• **Information supplied**:
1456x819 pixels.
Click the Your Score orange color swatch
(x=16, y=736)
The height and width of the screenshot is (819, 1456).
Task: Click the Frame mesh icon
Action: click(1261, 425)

• **Your assignment**: Each record above should be retyped in full, exactly as shown.

• **Response to the exercise**:
1456x819 pixels.
Click the Your Score orange color swatch
(x=16, y=736)
The height and width of the screenshot is (819, 1456).
Task: Click the Frame mesh icon
Action: click(1261, 425)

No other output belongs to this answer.